Answer these questions from the text on children and Vitamin D:
1. What daily amount of Vitamin D did the American Academy of Pediatrics recommend in 2008?
2. According to one recent study, how many kids don't get enough Vitamin D?
3. Why do people say kids shouldn't have too much milk?

*** EXERCISE TEXT Section Begins ***

It was a chance question by our pediatrician that got us thinking about Vitamin D: How many cups of milk does your little guy drink a day? Probably two cups a day if we’re lucky.
But it turns out that could be a problem. If your child doesn’t eat huge amounts of fish or cod liver oil (which ours don’t), two cups of milk a day isn’t going to do it for Vitamin D. In 2008, the American Academy of Pediatrics upped its Vitamin D recommendation to 400 international units per day (up from 200 per day), the amount you would get from four cups of Vitamin D- fortified milk. (Yes, you get Vitamin D from sunshine, but it is hard to quantify, and many kids don’t spend enough time in the sun to make up the difference.)
So in other words, unless you’re a big milk drinker, it’s hard to get enough Vitamin D in your diet. In fact, one recent study found that at least one in five kids don’t get enough. And a lack of Vitamin D can put you at risk for weak bones, rickets, or even some cancers and other serious diseases.
On the flip side, you often hear that kids shouldn’t have too much milk, because it can interfere with iron absorption. So you need to get to that magical four-cup-a-day goal… but not an ounce over, or else you’re headed for problems in another direction. We’re doing research on Vitamin D supplements now, and now that the issue is on our radar, we’re going to keep an eye out for more Vitamin D studies. Now pass the cod liver oil.

*** EXERCISE TEXT Section Ends ***
*** GIVEN RECORDS Section Begins ***

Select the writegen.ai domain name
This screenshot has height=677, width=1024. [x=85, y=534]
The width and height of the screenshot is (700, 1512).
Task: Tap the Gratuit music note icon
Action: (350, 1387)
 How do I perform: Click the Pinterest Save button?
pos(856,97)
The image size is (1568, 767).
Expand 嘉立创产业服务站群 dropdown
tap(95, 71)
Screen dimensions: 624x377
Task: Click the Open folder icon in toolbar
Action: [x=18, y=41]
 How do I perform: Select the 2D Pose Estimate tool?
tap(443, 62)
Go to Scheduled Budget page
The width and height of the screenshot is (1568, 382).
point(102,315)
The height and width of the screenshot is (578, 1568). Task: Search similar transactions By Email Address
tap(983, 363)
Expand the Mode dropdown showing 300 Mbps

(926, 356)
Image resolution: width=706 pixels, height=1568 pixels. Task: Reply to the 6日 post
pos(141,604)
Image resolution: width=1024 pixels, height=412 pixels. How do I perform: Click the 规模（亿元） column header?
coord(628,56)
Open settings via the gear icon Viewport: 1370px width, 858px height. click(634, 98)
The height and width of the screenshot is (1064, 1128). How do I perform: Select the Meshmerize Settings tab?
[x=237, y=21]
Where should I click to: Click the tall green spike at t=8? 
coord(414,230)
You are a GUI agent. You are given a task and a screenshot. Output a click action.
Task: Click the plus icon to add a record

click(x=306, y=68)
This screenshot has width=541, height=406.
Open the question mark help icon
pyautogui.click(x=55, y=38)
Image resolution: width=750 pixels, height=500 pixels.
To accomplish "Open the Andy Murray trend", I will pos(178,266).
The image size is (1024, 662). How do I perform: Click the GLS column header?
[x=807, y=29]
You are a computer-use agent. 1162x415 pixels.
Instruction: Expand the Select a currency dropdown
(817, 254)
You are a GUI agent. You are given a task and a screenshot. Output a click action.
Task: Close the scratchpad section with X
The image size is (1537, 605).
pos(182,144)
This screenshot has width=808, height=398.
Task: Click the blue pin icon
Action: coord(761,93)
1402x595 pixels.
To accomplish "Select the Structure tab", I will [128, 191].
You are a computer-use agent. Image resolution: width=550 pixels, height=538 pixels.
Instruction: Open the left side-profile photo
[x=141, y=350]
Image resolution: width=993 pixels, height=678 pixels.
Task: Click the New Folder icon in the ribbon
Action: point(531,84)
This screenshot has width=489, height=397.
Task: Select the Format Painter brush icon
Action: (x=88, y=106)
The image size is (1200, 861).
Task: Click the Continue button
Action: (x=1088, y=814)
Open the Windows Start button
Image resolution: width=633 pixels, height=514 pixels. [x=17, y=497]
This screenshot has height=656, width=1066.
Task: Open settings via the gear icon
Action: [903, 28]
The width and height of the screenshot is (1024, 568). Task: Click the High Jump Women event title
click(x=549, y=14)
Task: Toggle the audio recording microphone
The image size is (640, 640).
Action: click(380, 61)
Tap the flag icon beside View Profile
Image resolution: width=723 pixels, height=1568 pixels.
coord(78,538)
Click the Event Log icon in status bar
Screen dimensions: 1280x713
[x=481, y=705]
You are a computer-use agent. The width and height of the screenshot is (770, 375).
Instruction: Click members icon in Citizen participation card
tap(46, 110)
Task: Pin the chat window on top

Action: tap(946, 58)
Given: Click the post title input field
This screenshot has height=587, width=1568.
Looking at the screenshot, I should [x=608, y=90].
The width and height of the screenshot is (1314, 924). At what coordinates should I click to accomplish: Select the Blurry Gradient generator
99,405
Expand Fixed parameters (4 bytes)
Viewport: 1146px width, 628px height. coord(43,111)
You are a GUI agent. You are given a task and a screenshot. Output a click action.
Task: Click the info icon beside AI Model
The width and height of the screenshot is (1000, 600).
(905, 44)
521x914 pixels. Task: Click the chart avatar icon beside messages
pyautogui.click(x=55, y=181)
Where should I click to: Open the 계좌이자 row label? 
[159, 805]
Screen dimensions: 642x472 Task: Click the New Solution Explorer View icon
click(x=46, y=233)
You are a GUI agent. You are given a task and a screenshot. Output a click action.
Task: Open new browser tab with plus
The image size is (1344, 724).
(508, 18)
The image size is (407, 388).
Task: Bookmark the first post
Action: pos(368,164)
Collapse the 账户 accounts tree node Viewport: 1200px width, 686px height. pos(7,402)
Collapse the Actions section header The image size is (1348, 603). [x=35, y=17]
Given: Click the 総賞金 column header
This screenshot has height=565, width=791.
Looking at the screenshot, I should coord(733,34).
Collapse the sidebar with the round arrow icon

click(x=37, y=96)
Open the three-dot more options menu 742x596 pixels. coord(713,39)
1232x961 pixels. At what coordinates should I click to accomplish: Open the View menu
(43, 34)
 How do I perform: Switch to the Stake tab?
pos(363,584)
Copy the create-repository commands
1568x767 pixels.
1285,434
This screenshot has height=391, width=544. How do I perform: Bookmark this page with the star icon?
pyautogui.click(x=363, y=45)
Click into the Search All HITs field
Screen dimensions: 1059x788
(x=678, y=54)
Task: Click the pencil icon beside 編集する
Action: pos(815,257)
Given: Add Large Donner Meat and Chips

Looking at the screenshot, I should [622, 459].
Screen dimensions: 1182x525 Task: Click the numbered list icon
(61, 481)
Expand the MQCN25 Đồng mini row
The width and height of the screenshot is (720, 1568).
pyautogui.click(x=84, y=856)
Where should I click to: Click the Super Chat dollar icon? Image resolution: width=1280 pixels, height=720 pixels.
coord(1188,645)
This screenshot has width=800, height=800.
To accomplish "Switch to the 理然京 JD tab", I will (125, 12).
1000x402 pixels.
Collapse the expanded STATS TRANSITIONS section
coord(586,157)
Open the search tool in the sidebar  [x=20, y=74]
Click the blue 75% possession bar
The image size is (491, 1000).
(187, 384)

*** GIVEN RECORDS Section Ends ***

* _SOLUTION_
1. 400 international units per day, up from 200 per day.
2. At least one in five kids.
3. Too much milk can interfere with iron absorption.